"Stay Awake" - Theodore Finch (All the Bright Places, 2020)
So if you're wondering what brings me here, or why
would someone care to write down sterile pieces of words in front of a screen,
just for some wandering and lonely souls on the internet to read, you're
actually wondering right about this amateur writer. Yes, I do write a lot for
strangers I will never meet in my whole life, but that doesn't stop me from doing
so. It seems the only chore that I take so seriously from the beginning of my
life, and it will forever be my grounded way of reflecting upon the past and
understanding the uncertain future. Hardest part of it is that I would not
always make it right. Words and feelings don't get along too well, they tend to
be confused and get mixed up all inside our messy thoughts. But it's also
truth, my fellow reader, that in effort and strong willed beings, lies inside a
powerful contract with humanity: trying, although you might actually fail at
the beginning. But try first...
When you take your time to do something nobody (or at
least almost anybody) does, even if you try hard, you're bringing to life one
hell of an art, an approachable investment for others to use, to hear, to
listen, to read; to make those others feel understood, in company, or maybe
identified and finally recognized. Society in general tends to negate that
feeling to all people going around our mad world. It makes you invisible to the
point of nausea, it tears individuality apart for the sake of normativity and
social functioning. It makes you a small gear in a big iron system that works
with replacements and spare parts. So if you get lost or break, you're replaced
by a new and shinny small gear. No humanity, no consideration, just a mere
replacement done by a giant monster made of iron. Let's break with that, shall
we? Seems boring and emptying. It IS boring and emptying... It's an internal
shout-out to ourselves, a pure reminder of what we should NOT do as humans
beings that want to make footprints all over this precious land we call Earth.

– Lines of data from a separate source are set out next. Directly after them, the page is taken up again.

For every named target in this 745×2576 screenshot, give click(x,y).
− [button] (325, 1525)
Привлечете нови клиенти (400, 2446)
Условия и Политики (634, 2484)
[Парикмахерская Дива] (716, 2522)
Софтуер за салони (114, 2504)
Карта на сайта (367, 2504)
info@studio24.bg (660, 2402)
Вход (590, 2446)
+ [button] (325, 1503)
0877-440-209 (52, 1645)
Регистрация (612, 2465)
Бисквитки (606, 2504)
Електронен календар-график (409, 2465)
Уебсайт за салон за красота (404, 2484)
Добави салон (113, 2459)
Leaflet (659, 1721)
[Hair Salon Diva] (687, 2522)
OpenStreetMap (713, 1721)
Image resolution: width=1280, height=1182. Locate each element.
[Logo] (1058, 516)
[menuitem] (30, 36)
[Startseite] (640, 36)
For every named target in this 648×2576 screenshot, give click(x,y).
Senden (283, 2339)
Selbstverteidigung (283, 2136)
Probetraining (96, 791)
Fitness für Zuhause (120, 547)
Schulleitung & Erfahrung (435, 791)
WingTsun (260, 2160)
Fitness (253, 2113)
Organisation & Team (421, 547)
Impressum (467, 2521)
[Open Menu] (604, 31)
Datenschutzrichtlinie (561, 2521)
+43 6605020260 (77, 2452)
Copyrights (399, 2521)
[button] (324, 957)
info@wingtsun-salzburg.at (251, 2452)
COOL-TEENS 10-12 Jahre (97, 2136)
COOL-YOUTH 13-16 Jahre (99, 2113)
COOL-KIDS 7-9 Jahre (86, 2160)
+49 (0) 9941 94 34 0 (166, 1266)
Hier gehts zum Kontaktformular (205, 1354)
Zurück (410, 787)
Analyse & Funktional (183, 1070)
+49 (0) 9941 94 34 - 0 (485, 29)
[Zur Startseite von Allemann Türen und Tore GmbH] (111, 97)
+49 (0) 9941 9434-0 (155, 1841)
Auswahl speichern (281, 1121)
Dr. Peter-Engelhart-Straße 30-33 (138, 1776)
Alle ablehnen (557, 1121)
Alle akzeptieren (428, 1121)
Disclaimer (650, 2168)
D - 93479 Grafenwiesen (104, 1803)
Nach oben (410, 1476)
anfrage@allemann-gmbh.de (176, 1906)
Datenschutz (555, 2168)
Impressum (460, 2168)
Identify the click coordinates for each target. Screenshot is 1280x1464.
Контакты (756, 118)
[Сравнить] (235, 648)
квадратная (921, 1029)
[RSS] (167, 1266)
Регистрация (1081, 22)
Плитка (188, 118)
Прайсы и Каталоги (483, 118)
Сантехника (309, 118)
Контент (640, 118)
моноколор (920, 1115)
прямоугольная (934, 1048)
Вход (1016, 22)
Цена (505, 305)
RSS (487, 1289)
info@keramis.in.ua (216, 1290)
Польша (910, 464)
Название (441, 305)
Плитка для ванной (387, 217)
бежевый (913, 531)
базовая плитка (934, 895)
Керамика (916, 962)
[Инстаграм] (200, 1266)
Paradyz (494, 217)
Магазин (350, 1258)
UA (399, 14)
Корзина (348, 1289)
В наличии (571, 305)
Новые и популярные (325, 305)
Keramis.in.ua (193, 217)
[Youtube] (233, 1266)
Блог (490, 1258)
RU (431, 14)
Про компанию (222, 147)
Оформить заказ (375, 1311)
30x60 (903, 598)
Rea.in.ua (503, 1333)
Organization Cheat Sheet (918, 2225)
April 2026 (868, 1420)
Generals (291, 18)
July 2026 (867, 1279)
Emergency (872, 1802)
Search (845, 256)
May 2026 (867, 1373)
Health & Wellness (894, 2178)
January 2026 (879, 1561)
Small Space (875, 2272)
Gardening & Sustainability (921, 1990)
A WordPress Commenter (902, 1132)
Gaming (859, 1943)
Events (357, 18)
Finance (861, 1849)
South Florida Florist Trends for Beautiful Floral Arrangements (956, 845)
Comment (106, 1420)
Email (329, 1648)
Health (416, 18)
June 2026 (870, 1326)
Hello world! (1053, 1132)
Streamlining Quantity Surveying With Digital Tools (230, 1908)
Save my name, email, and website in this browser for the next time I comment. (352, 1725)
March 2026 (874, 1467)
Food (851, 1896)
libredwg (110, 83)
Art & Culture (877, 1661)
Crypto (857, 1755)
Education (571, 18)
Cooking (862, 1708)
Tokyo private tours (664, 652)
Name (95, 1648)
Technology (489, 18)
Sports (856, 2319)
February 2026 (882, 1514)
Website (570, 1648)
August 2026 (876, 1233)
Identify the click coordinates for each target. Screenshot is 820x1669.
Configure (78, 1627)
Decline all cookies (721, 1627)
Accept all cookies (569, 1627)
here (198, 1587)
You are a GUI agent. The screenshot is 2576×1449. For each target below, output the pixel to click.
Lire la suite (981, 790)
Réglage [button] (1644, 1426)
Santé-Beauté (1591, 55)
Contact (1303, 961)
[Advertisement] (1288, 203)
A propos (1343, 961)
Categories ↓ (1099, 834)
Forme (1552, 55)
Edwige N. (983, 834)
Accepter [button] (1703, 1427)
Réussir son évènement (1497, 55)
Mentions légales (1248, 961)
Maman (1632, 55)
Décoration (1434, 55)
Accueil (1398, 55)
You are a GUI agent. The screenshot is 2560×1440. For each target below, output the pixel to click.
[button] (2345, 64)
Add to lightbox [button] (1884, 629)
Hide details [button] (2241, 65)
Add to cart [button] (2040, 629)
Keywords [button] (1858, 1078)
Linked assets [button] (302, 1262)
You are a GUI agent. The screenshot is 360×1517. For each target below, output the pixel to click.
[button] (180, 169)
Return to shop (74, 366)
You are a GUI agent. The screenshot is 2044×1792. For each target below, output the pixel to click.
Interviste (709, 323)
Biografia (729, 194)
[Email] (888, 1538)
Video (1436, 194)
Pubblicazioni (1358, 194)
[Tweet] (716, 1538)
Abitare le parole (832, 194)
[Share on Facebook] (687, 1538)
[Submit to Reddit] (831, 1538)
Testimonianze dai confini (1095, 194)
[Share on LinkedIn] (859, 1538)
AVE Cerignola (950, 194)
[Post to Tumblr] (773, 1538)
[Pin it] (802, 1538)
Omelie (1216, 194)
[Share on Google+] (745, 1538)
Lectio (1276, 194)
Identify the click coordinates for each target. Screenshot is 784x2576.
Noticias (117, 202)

As a teenager I had a teacher that would always come
to me, and talk in a sort of strange whisper to my ear. He asked like every
class why I was afraid of participating. "I clearly see you know the
answer when I look at you. Why don't you raise your hand?". A tough
question he pulled out indeed. The truth is that I didn't know the reason. I
felt ashamed and tiny. I felt my answers were foolish or too obvious. I was
wrong. I kinda felt an amused introversion towards socializing my own knowledge
to people I already disliked or they disliked me back. "Why would they
care anyways? They won't care, I'm sure of that", that would be the
constant statement I did to myself every day. In part, I was right. There
actually were some students that didn't mind my existence, let alone my
thoughts and ideas. The interesting fact is not everybody shared that same vibe
towards me. When I finally accepted myself and came out of my inner frozen
state of shame, I made maybe some appealing commentaries on social subjects and
maybe one or two souls began to bend towards my vibe. Thus, my teacher, that
already began to feel himself some sort of "student savior", came to
me after literature class and uttered his usual and rare tone of whisper to my
ear: "See? It's a matter of acceptance. Now make it yours. Be proud of
being a nerd". Those words now stick in my brain like a living moto, a
really deep and useful one. After this, I began writing like if my life
depended on it. I never brag about my hobby, it's just something I do that
reminds me of staying truthful to myself, or maybe to stay awake (like Theodore
in the movie All the Bright Places). There's nothing wrong in liking books, in
being introverted, in being deep while everybody is trying to stay cool or show
relaxed, just not to bother social standards of being "happy" all the
fucking time. The effort put on propelling yourself into the highest version of
YOU that could possibly be attained, is an underestimated value our society
decides to ignore. It tears us apart, it makes us less human, more separated
from our inner selves, more cheating... Fake... Compulsive liars with no rhyme
nor reason, stuffed with excuses and resentment. Break it. Break the cage,
stick out your arms and hands, communicate, fight for values you find appealing
and necessary. If you don't make yourself your own life savior, nobody will.
Save yourself first. I learned that the hard way, but that's another story.